- JOB 1 -
Quote the forum thread on the National Emergency Library word for word, in full.

A National Emergency Library to Provide Digitized Books - smacktoward
http://blog.archive.org/2020/03/24/announcing-a-national-emergency-library-to-provide-digitized-books-to-students-and-the-public/
======
tkgally
The comments posted so far seem to miss both the ambition and innovation of
the Internet Archive's efforts in recent years and the boldness of their new
initiative. They developed a way to make in-copyright books available for free
to anyone who wants to read them online: by keeping a physical copy of each
book they scan, they can justify "lending" it to one person at a time online
for a limited period. Their collection of scanned in-copyright books has been
growing rapidly. Try searching at the Open Library for some popular book you
enjoyed reading when you were younger—mystery, Western, young adult, science
fiction—and they're likely to have a copy that you can "check out" and read in
your browser. You even get to enjoy the yellowing of old paperback pages
without the stench of the decaying paper.

The new initiative is bold both because it meets an urgent, unprecedented
need—providing books to millions of people who are locked down and cannot go
to libraries—and because it seems to be taking significant legal risks for the
greater good. The announcement at archive.org links to a document [1] that in
turn links to some attempts at legal justifications for the move. I'll let
others weigh the merits of those arguments. I suspect, though, that if major
publishers and other deep-pocketed copyright holders tried to contest it the
Archive would have a difficult case on its hands.

[1]
[https://docs.google.com/document/d/1vkl3RX4CzpRTQsoG1tsdHC0f...](https://docs.google.com/document/d/1vkl3RX4CzpRTQsoG1tsdHC0foYiU7A8U_Vt1UyVboP8/edit)

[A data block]
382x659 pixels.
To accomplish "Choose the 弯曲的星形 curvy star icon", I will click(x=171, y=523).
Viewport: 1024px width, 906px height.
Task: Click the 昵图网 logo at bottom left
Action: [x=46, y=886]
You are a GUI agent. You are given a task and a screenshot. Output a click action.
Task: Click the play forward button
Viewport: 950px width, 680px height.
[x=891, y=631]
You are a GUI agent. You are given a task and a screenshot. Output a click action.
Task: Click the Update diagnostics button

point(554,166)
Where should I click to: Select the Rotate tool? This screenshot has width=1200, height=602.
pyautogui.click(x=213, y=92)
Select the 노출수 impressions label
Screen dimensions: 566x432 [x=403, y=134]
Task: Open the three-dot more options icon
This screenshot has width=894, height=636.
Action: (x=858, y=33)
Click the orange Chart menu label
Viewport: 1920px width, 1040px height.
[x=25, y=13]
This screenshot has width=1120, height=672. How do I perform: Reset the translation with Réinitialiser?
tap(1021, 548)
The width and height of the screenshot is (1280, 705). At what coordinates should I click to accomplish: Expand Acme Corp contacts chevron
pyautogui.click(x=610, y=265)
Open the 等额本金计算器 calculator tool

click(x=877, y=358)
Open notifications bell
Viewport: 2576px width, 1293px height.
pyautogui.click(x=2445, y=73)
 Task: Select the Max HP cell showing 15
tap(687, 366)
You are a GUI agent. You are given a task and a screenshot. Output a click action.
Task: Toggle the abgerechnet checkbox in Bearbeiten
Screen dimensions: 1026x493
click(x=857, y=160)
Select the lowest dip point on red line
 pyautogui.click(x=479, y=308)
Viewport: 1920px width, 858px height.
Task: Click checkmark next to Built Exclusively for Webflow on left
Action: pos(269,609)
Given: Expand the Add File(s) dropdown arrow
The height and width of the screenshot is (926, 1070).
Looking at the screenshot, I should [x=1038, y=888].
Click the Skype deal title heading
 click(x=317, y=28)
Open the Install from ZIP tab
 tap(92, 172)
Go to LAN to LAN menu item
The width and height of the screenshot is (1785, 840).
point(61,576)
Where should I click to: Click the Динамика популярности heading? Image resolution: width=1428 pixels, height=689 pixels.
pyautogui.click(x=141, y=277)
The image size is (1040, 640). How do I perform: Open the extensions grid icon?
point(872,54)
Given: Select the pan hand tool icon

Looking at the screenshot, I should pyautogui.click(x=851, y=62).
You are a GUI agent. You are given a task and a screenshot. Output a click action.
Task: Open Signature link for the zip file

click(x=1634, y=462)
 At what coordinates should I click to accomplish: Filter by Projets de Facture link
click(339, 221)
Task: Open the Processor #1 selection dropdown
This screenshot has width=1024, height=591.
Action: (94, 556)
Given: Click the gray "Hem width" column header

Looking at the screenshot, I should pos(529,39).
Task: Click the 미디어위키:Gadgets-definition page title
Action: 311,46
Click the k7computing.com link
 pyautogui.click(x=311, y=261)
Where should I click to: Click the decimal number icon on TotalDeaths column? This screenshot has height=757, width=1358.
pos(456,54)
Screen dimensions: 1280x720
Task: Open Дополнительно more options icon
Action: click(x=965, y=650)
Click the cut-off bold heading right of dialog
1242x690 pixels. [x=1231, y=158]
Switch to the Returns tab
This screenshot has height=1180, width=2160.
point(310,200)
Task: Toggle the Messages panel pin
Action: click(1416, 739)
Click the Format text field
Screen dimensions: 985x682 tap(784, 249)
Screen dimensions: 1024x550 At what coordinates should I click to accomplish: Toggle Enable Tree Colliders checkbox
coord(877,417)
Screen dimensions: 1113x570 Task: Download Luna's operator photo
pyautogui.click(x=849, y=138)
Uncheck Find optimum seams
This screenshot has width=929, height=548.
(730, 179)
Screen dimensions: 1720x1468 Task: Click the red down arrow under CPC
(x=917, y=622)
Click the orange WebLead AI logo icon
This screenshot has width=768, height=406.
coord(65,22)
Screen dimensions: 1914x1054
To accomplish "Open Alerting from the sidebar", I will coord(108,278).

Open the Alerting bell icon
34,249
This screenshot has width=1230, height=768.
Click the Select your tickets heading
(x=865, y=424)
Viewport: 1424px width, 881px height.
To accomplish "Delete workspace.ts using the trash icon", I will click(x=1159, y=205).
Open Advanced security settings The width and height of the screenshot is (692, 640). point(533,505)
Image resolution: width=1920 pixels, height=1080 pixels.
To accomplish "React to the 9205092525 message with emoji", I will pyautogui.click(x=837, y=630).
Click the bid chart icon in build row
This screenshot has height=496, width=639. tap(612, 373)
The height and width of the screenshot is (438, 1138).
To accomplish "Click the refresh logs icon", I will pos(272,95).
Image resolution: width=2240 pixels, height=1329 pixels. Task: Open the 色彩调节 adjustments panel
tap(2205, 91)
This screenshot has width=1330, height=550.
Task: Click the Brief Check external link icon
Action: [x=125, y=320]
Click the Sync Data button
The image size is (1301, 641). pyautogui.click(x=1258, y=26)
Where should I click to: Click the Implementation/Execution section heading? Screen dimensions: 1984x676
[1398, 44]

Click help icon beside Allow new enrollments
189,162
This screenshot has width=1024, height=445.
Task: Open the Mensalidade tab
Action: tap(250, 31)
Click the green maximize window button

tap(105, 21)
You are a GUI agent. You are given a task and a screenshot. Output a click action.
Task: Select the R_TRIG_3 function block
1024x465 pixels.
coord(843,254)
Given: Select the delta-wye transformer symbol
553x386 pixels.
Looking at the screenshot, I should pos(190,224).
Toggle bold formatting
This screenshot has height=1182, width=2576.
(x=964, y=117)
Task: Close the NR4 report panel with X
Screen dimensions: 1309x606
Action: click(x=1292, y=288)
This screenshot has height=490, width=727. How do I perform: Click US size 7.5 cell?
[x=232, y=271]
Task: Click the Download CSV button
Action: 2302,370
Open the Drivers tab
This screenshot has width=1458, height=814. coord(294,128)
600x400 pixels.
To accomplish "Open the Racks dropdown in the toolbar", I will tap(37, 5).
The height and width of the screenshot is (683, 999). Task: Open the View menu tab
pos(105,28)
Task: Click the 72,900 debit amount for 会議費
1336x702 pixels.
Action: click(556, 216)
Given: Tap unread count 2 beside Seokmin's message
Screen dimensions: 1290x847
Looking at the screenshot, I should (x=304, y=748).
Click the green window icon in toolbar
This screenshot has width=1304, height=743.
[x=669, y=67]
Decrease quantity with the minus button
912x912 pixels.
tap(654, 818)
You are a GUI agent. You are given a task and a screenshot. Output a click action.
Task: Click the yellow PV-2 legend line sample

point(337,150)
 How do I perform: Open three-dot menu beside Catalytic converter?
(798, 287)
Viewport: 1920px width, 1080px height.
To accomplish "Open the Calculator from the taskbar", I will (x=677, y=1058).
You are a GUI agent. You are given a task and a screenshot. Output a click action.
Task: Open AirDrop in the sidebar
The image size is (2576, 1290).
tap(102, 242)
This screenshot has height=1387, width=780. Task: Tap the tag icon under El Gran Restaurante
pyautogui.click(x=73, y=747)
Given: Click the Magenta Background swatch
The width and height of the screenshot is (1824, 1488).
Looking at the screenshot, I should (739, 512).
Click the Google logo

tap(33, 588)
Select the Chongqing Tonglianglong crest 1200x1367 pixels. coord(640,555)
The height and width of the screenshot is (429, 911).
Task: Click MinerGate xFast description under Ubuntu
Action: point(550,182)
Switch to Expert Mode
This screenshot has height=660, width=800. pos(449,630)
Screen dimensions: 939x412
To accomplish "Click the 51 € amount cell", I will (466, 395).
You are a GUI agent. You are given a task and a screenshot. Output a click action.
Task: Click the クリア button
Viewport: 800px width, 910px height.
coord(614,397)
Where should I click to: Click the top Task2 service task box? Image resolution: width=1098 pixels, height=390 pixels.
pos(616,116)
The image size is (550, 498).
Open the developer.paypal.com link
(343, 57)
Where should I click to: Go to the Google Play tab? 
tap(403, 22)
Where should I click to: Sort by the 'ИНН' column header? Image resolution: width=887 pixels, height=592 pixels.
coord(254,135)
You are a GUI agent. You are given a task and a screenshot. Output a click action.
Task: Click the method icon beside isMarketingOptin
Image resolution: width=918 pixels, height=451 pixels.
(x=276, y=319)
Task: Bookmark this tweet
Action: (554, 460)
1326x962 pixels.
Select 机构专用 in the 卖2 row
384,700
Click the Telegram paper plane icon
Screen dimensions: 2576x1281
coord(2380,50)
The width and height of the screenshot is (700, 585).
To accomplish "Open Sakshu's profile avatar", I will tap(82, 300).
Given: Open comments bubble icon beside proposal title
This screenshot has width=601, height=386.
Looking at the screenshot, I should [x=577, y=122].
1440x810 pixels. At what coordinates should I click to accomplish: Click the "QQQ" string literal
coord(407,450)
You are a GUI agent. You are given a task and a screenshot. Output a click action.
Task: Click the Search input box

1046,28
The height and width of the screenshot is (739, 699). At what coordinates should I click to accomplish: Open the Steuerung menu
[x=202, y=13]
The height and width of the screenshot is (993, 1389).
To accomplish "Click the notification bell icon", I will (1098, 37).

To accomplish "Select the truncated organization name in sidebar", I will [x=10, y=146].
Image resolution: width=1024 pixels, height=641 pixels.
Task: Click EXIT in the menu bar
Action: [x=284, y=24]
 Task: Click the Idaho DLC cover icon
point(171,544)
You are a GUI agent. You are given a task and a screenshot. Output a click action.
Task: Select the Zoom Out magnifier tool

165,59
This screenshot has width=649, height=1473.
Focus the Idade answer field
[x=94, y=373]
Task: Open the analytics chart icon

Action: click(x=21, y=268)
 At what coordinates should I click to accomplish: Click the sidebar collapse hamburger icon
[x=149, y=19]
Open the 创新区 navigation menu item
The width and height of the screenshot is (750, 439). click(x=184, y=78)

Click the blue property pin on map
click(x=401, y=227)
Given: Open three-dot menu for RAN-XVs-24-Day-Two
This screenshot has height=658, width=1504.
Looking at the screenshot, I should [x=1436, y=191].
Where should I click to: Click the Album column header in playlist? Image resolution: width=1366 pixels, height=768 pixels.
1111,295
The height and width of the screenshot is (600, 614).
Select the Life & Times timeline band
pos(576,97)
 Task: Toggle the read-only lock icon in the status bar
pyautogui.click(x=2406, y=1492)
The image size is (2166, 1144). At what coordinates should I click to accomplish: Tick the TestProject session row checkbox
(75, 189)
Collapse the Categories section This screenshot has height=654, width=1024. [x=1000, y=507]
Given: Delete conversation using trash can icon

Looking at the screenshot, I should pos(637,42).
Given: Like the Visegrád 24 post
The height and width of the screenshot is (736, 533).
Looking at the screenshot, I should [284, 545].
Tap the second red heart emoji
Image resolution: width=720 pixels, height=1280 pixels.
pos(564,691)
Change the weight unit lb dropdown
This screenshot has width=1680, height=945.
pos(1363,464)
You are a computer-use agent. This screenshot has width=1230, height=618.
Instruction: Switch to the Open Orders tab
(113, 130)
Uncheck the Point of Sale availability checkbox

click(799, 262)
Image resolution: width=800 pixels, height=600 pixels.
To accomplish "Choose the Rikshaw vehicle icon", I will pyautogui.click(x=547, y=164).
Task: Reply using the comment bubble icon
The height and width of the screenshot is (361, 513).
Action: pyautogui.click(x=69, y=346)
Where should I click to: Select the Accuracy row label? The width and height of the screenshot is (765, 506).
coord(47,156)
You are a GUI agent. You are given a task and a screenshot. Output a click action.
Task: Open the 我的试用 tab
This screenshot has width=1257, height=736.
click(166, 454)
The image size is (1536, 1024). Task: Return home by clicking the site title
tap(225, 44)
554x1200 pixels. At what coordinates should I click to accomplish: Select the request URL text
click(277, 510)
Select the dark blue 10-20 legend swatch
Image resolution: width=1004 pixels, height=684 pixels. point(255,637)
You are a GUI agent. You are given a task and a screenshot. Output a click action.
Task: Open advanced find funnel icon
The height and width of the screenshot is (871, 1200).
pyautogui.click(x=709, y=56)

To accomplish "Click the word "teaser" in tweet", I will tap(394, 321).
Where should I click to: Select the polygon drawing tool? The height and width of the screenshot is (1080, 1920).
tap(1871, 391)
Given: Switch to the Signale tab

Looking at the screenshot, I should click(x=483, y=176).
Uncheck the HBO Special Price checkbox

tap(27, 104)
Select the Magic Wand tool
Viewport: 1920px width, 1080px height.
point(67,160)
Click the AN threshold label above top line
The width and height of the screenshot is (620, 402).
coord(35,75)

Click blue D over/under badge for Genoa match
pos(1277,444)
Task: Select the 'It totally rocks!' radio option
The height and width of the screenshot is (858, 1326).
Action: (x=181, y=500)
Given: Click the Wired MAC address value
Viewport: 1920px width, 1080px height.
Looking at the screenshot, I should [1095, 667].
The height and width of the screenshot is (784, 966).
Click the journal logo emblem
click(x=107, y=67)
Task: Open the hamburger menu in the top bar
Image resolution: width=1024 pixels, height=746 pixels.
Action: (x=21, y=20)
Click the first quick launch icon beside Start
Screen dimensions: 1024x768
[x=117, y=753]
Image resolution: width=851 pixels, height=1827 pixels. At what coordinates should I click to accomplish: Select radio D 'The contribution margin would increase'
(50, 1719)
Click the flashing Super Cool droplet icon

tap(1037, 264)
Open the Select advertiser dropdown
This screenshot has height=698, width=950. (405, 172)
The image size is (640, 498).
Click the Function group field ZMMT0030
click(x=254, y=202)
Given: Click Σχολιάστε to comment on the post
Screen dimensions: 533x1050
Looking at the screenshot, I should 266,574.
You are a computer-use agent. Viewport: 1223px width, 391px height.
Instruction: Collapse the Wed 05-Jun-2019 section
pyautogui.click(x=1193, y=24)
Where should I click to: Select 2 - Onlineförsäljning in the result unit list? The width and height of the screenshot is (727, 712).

- JOB 2 -
Print the lines of the records starting at the line containing "Switch to Expert Mode" and ending at the line containing "will (466, 395).", exactly as they appear there.

- CORRECT RESPONSE 1 -
A National Emergency Library to Provide Digitized Books - smacktoward
http://blog.archive.org/2020/03/24/announcing-a-national-emergency-library-to-provide-digitized-books-to-students-and-the-public/
======
tkgally
The comments posted so far seem to miss both the ambition and innovation of
the Internet Archive's efforts in recent years and the boldness of their new
initiative. They developed a way to make in-copyright books available for free
to anyone who wants to read them online: by keeping a physical copy of each
book they scan, they can justify "lending" it to one person at a time online
for a limited period. Their collection of scanned in-copyright books has been
growing rapidly. Try searching at the Open Library for some popular book you
enjoyed reading when you were younger—mystery, Western, young adult, science
fiction—and they're likely to have a copy that you can "check out" and read in
your browser. You even get to enjoy the yellowing of old paperback pages
without the stench of the decaying paper.

The new initiative is bold both because it meets an urgent, unprecedented
need—providing books to millions of people who are locked down and cannot go
to libraries—and because it seems to be taking significant legal risks for the
greater good. The announcement at archive.org links to a document [1] that in
turn links to some attempts at legal justifications for the move. I'll let
others weigh the merits of those arguments. I suspect, though, that if major
publishers and other deep-pocketed copyright holders tried to contest it the
Archive would have a difficult case on its hands.

[1]
[https://docs.google.com/document/d/1vkl3RX4CzpRTQsoG1tsdHC0f...](https://docs.google.com/document/d/1vkl3RX4CzpRTQsoG1tsdHC0foYiU7A8U_Vt1UyVboP8/edit)

- CORRECT RESPONSE 2 -
Switch to Expert Mode
This screenshot has height=660, width=800. pos(449,630)
Screen dimensions: 939x412
To accomplish "Click the 51 € amount cell", I will (466, 395).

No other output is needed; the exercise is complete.